— Exercise instructions —
Write the next part of the hallucination-rates thread summary, picking up after its final point.

— Excerpted text —

-- Opening Marker --

GPT-5.5 hallucinates 3x more than MIT-licensed GLM-5.2
Hallucination metrics and interpretation
- Hallucination rates discussed are conditional: they measure behavior only when the model doesn’t know or abstains, not overall error in everyday use.
- Example: models with identical wrong-answer counts can show very different “hallucination rates” depending on how often they abstain.
- Some argue this metric is still useful because it reflects “willingness to make things up”; others prefer a global error rate (misleading tokens / total tokens).
- AA-Omniscience is highlighted as a better benchmark: correct answers are rewarded, hallucinations penalized, and “I don’t know” is neutral, so always guessing is punished.
Model size, data, and hallucinations
- Thread disputes the idea that “bigger = more hallucinations” as a universal rule.
- Examples: a smaller DeepSeek variant hallucinates heavily; a large proprietary model has relatively low hallucination rate but similar absolute hallucinations to a smaller one.
- Some suggest large factual datasets and aggressive scaling may train models into “answering everything” instead of abstaining.
- Others note diminishing returns in capability from more parameters and tokens, but not clear evidence that size alone drives hallucinations.
Prompting, training, and system design
- Several comments stress that raw model comparisons ignore prompt engineering and agent setups that encourage or reward saying “I don’t know”.
- Criticism: blaming “bad prompting” is likened to blaming users for a flawed product; expectations are set by marketing that oversells reliability.

-- Closing Marker --

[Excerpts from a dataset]
-- Opening Marker --

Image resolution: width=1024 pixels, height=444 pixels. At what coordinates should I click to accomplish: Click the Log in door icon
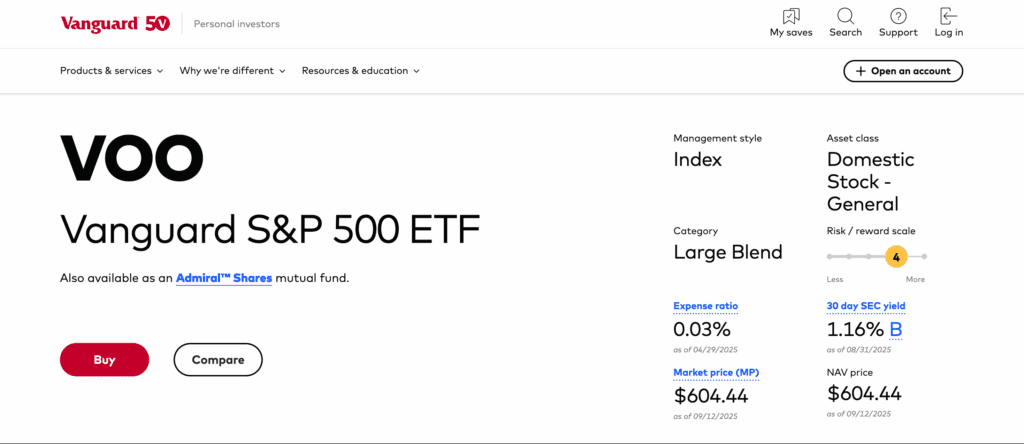point(948,16)
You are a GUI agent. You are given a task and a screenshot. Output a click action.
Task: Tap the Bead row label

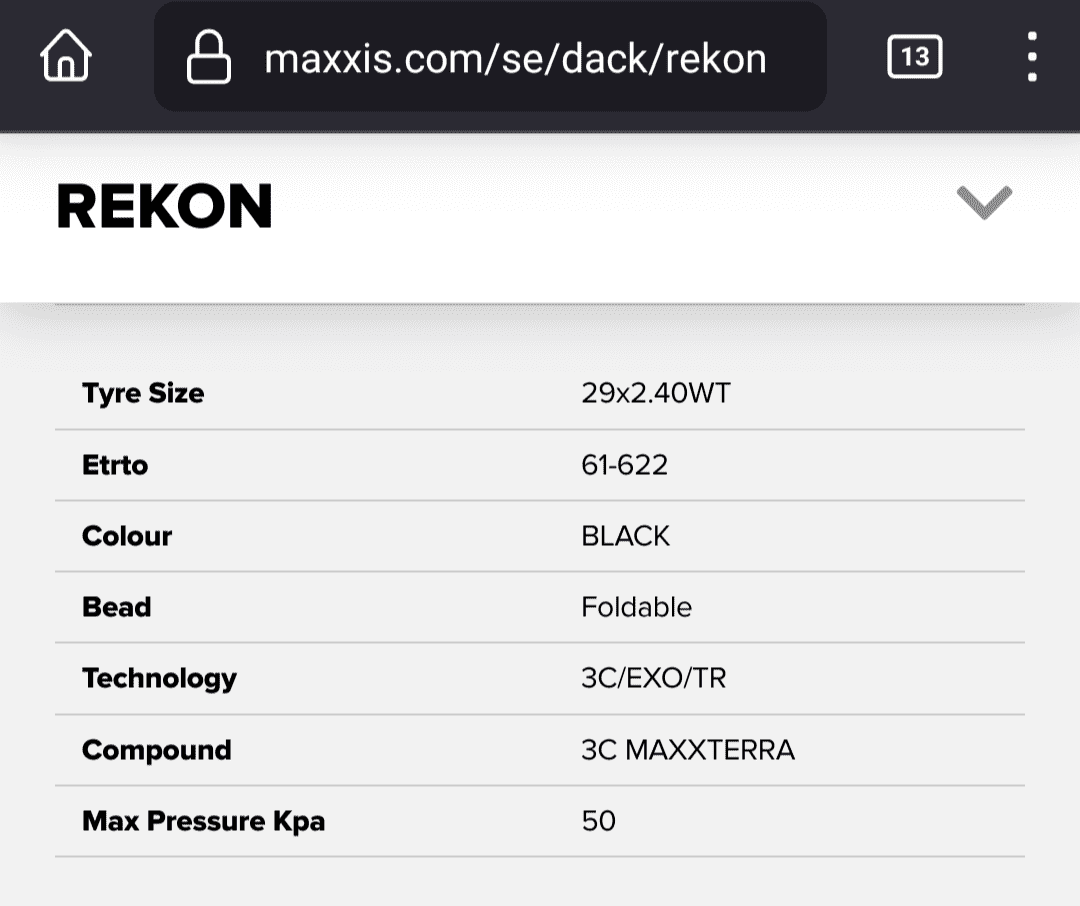116,607
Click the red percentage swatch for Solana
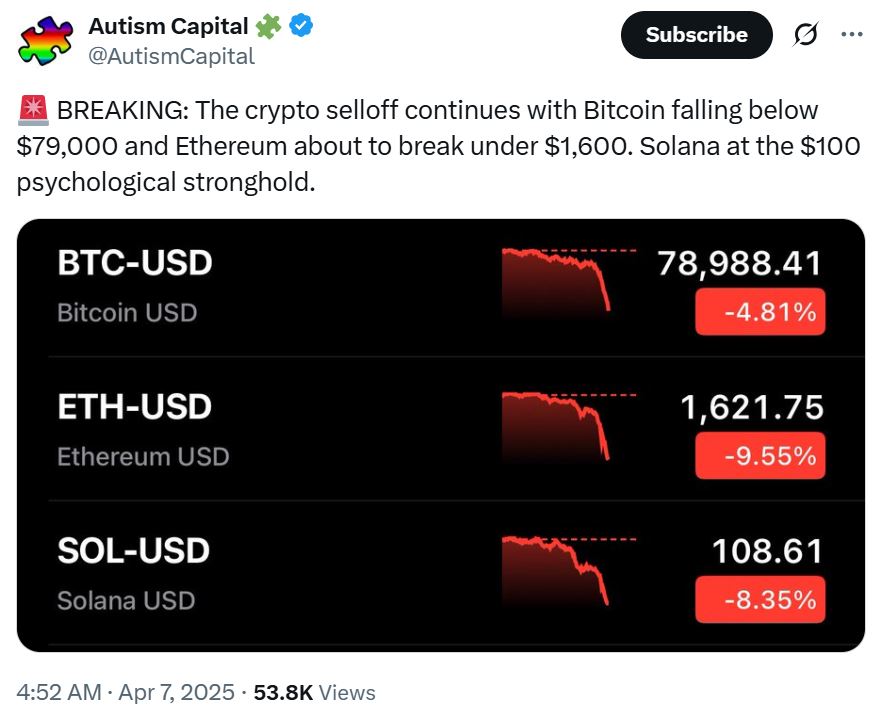This screenshot has height=712, width=877. point(760,600)
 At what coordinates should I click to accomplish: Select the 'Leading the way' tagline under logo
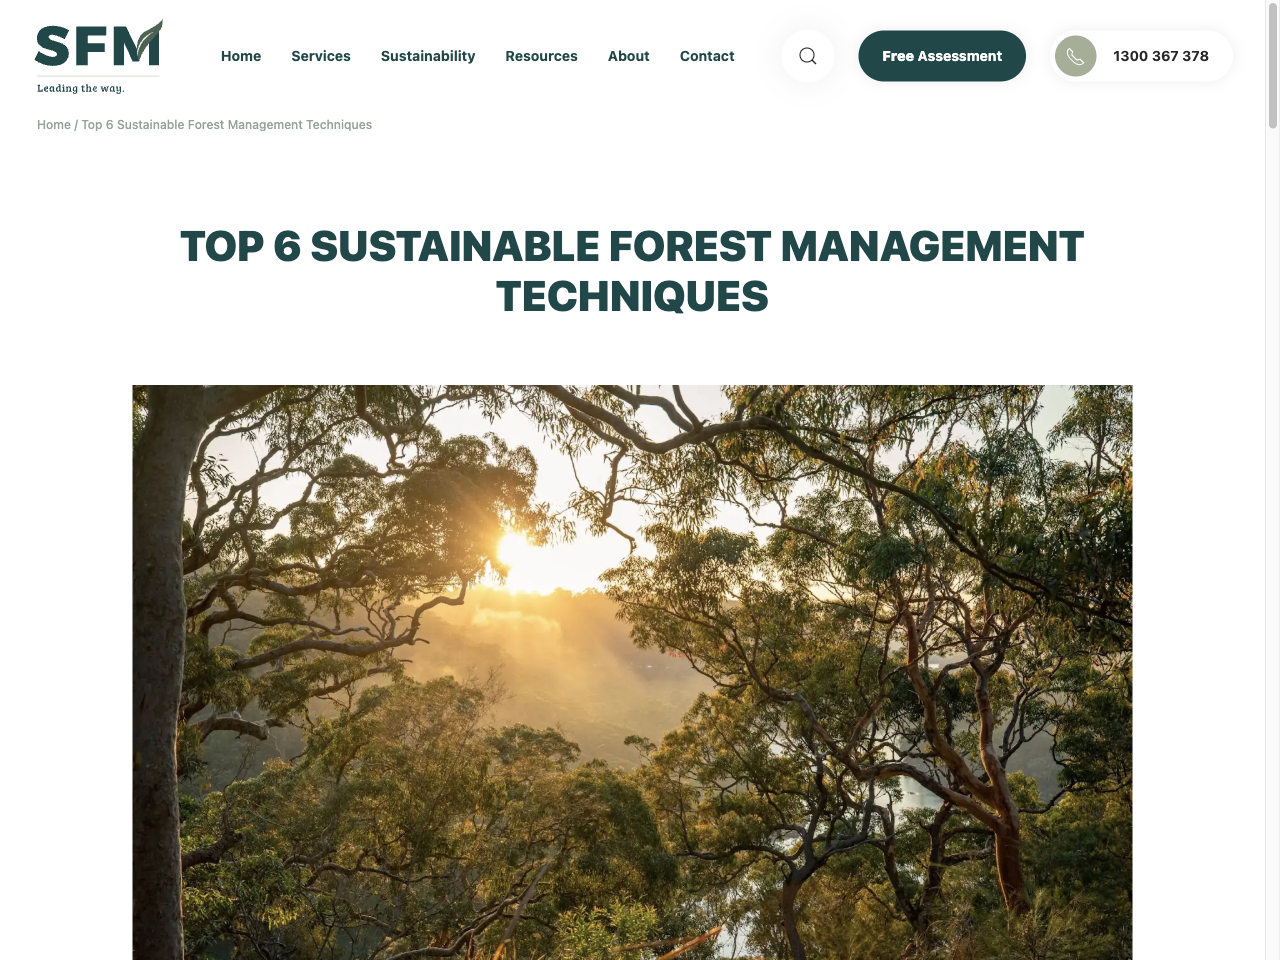pyautogui.click(x=81, y=88)
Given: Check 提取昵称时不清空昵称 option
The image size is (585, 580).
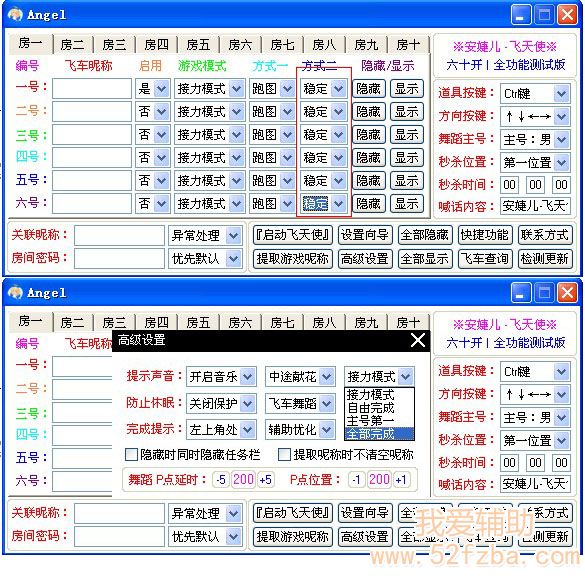Looking at the screenshot, I should [284, 454].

-- Closing Marker --

— Answer to the exercise —
- There’s speculation that current RLHF/RLVR pipelines optimize for interesting, confident answers over safe abstentions, undertraining the “don’t know” behavior.
Code generation and software quality
- Strong concern that LLM-written code may look good but embed subtle errors and “anomalies” that accumulate into unmaintainable systems.
- Others report good results when LLMs are used as assistants, with humans reviewing, adding tests, and applying standard engineering practices.
- Several note that pre-LLM enterprise code is also often terrible; the bar may not be as high as critics assume.
Human analogies, limits, and possible fixes
- Comparisons are made to human overconfidence and “bullshitting”, but also to human ability to quickly recognize “I don’t know,” aided by consequences and fear.
- Ideas floated: separate “amygdala-like” modules, secondary models to detect hallucinations, better incentives (penalize wrong answers more than abstentions).
- Many doubt hallucinations can be fully eliminated with current architectures; best hope is reducing frequency and improving self-uncertainty signaling.